Every share of stock that has been issued has to be held by someone at every moment in time, so there is no sense in encouraging investors – generally – to sell. What matters is that your own portfolio is carefully aligned with your own tolerance for risk and spending plans. If you follow a carefully considered buy-and-hold strategy, and you don’t believe that market returns can be anticipated regardless of valuations, market action, or other considerations, then by all means stick to your discipline. Our own approach generally aligns our investment outlook with the expected return/risk profile we identify at any given time, so our outlook is hard negative here.
In any event, this is no time to be on autopilot. Look at the data, and you’ll realize that our present concerns are not hyperbole or exaggeration. We simply have not observed the market conditions we observe today except in a handful of instances in market history, and they have typically ended quite badly (see When You Look Back on This Moment in History and All Their Eggs in Janet’s Basket for a more extended discussion of current conditions). In my view, this is one of the most important moments in a generation to examine all of your risk exposures, the extent to which you believe historical evidence is informative, your tolerance for loss, your comfort or discomfort with missing out on potential rallies even in a wickedly overvalued market, and your true investment horizon.
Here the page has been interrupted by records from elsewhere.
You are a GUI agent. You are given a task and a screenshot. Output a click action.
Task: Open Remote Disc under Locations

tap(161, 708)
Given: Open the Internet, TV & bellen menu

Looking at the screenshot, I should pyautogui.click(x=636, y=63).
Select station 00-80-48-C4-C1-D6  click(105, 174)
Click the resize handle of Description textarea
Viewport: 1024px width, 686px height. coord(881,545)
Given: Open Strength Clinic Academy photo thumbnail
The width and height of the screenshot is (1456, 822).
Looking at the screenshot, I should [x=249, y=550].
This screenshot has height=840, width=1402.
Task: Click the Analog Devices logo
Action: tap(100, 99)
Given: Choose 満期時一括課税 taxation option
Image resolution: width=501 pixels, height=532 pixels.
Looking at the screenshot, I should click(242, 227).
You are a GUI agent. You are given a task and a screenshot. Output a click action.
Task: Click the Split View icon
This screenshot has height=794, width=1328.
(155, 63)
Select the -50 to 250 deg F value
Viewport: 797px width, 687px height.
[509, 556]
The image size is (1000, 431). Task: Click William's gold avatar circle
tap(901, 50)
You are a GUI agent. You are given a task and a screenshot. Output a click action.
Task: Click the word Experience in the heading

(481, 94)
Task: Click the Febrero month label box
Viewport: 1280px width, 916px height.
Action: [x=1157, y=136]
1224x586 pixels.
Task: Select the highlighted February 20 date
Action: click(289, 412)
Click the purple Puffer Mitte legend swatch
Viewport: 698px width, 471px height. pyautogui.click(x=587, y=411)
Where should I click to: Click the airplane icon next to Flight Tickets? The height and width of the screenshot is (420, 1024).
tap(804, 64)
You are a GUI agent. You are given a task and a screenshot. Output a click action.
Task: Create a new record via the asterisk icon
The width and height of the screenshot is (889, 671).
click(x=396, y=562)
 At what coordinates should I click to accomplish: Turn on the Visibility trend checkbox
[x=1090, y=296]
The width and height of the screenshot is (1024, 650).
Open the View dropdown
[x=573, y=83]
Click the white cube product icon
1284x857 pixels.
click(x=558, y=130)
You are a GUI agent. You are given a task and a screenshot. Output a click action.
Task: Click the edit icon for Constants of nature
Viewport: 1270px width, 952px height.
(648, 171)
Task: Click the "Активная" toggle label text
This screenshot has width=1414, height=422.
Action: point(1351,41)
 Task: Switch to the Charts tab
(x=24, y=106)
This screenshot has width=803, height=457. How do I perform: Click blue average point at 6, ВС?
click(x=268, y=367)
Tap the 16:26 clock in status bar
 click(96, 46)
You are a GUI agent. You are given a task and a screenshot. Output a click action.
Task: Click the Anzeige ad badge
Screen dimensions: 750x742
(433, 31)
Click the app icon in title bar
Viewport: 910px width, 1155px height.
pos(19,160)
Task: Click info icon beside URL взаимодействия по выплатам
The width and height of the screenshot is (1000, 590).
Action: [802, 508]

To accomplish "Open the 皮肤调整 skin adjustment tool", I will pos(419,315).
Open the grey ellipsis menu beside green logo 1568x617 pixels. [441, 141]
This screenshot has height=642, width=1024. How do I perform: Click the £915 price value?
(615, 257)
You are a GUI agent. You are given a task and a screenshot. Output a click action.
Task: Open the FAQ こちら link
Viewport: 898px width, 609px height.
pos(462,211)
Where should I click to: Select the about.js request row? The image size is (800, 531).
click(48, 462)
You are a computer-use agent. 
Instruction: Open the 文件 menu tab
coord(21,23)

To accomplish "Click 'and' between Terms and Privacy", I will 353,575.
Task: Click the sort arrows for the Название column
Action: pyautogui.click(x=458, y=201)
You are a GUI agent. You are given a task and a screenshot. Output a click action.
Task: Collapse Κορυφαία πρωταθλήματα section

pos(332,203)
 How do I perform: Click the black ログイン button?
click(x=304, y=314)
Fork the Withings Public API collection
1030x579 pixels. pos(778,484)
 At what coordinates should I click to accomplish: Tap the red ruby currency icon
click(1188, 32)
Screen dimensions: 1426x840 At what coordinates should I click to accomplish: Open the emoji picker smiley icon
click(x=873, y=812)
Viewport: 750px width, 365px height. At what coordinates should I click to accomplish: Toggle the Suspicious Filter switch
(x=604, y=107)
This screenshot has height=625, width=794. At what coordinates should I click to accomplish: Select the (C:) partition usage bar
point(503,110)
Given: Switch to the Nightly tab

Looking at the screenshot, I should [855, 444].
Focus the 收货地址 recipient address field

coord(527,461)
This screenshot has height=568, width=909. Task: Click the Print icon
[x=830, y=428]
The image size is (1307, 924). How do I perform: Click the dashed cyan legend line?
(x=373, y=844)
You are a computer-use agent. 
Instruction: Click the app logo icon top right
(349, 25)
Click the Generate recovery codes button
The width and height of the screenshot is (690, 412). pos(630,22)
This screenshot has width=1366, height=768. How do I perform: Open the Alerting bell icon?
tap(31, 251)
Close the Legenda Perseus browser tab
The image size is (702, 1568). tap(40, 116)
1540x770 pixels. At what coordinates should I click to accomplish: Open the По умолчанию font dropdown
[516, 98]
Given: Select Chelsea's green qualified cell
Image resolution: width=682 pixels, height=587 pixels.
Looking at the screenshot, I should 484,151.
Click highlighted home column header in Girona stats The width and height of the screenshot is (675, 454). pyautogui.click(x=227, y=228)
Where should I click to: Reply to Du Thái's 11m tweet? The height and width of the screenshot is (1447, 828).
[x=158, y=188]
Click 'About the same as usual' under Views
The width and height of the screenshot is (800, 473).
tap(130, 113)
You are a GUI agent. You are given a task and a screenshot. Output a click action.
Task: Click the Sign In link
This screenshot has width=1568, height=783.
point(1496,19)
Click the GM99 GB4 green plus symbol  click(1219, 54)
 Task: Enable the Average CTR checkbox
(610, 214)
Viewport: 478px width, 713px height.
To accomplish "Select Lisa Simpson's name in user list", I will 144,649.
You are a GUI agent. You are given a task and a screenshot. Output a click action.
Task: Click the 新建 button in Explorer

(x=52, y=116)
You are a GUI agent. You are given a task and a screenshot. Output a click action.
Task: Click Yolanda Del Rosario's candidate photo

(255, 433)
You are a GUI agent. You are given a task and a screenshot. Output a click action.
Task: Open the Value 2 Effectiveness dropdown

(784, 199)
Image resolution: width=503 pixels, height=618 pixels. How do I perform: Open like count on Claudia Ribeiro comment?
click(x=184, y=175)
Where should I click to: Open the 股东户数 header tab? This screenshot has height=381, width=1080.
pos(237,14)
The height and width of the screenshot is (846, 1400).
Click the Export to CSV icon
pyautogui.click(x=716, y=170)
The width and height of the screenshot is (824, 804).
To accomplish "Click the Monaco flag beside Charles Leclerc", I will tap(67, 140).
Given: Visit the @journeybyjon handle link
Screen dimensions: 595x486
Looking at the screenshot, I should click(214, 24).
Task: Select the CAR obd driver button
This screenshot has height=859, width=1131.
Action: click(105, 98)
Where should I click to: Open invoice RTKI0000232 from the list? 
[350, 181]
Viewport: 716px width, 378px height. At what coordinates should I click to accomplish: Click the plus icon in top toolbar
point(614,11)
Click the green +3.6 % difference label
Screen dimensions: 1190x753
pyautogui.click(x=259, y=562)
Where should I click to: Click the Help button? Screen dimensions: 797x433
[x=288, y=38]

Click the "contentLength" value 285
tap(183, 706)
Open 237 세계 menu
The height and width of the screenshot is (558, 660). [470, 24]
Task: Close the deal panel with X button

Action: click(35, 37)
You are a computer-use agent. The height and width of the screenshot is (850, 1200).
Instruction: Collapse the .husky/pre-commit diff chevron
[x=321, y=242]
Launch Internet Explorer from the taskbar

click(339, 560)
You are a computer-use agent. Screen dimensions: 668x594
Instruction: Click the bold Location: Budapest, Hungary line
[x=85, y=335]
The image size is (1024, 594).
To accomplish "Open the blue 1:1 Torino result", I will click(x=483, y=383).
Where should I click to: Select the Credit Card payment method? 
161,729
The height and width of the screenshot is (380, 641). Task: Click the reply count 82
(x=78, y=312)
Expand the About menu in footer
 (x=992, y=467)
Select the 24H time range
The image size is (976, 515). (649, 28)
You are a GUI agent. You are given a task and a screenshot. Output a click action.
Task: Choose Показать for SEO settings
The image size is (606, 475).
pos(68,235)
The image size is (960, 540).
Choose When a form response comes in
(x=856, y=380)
It’s perfectly fine to decide, after that consideration, to maintain a bullish outlook. Earnest people can disagree, and that’s what makes markets. But do review all of your risk exposures here.
Estimates of prospective return and risk for equities, bonds, and other financial markets are forward-looking statements based the analysis and reasonable beliefs of Hussman Strategic Advisors. They are not a guarantee of future performance, and are not indicative of the prospective returns of any of the Hussman Funds. Actual returns may differ substantially from the estimates provided. Estimates of prospective long-term returns for the S&P 500 reflect our standard valuation methodology, focusing on the relationship between current market prices and earnings, dividends and other fundamentals, adjusted for variability over the economic cycle (see for example Investment, Speculation, Valuation, and Tinker Bell, The Likely Range of Market Returns in the Coming Decade and Valuing the S&P 500 Using Forward Operating Earnings ).